The interaction between residue 493 and ACE2 is altered in delta and omicron variant

As numerous positively charged amino acids appear at the interaction interface, we also analyzed the linear electrostatic interaction energy to identify newly formed or resolved intermolecular salt bridges. Largest differences between wt, delta and omicron were found at positions 417 and 493 (Fig. 2a, Supplementary Fig. 3). Analyzing the electrostatic potential at the interaction interface on ACE2 revealed aspartate 30, glutamate 35 and aspartate 38 as potential interaction partners for these two residues (Fig. 2b). For other variants that exchanged lysine 417 to asparagine or threonine, we already identified a strongly reduced electrostatic interaction energy with aspartate 30 [9]. Thus it was not very surprising that we found the same reduction for the omicron variant (Fig. 2c) and a salt bridge in wt (Fig. 2d) that also remains stable over time (Fig. 2e, Table S1).
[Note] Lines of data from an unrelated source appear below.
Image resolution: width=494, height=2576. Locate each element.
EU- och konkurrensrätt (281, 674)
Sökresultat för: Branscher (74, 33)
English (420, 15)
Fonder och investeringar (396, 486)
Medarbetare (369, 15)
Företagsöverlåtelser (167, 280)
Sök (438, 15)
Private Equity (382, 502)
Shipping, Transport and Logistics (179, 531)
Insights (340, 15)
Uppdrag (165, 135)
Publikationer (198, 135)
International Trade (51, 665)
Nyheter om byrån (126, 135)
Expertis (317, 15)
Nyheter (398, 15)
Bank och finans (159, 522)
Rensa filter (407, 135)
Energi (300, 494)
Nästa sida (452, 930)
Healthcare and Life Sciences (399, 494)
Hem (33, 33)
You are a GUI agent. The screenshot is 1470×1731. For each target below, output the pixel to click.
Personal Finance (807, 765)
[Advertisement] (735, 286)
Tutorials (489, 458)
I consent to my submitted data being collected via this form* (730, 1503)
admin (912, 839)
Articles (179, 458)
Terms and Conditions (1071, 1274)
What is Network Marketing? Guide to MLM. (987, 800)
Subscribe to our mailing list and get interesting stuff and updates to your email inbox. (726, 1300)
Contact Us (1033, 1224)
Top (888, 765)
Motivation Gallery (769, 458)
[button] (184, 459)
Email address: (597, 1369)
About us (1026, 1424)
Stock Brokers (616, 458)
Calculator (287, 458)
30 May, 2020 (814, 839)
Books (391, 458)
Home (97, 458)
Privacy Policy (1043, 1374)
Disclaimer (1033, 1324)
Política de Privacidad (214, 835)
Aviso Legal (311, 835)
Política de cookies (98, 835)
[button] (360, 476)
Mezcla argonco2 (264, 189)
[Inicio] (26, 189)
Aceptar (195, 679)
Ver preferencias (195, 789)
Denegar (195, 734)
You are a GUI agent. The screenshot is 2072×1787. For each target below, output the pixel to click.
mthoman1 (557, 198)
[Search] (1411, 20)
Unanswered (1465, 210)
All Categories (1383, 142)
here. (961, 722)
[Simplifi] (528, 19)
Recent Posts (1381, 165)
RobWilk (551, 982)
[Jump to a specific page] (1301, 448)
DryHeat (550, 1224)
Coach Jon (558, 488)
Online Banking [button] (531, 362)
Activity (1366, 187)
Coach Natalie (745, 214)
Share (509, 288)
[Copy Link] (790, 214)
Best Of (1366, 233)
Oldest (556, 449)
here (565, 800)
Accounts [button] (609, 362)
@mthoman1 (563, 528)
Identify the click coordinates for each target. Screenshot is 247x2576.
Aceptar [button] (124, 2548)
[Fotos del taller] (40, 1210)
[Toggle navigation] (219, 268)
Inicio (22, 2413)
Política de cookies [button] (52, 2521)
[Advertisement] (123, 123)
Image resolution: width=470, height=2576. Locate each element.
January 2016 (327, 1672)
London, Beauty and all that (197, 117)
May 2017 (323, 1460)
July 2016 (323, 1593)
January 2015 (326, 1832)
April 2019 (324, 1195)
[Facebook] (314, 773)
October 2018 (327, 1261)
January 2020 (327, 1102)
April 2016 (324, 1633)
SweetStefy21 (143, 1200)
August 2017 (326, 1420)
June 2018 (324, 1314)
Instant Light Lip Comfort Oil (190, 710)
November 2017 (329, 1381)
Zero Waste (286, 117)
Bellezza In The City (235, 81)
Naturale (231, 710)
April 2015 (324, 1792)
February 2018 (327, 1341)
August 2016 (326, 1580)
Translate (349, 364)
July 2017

Next, we analyzed contact formation for residue 493 (Fig. 2f). We found that wt and delta (both with Gln493) behave similar, but that omicron shows some major differences. The delta variant shows a small increase in contact formation with lysine 31 and glutamate 35 (Fig. 2f). In contrast, omicron changes its interaction profile completely. For one MD simulation run we identified interaction with aspartate 30 (Asp30) and in three runs increased interaction with glutamate 35 (Glu35) and with aspartate 38 (Asp38). Additionally, the interaction with lysine 31 (Lys31) is reduced in all four simulation runs of the omicron variant (Fig. 2f) probably due to electrostatic repulsion between the positively charged arginine 493 and the also positively charged lysine 31.

Fig. 2

Linear electrostatic interaction shows two major changes in omicron. a, Structural representation of the RBD interface with ACE2 with residues shown as spheres with their size and color according to their electrostatic interaction. b, Surface representation of the binding interface of ACE2 with the RBD. Surface color is labeled according to the partial charge of the underlying residues with the three negatively charged residues aspartate 30 (Asp30), glutamate 35 (Glu35) and aspartate 38 (Asp38). c, Linear electrostatic binding energy of residue 417 in wt (blue), delta (green) and omicron (orange; **** p < 0.0001 one-way ANOVA). d, Structural representation of the salt bridge formed by lysine 417 (Lys417) from the RBD and aspartate 30 (Asp30) from ACE2 in the wt complex. e, Time resolved distance plot of the distance between side chain atoms of Lys417 and Asp30 in the wt complex. f, Number of contacts per frame formed by residue 493 with interacting ACE2 residues (differences are not significantly different). (For interpretation of the references to color in this figure legend, the reader is referred to the web version of this article.)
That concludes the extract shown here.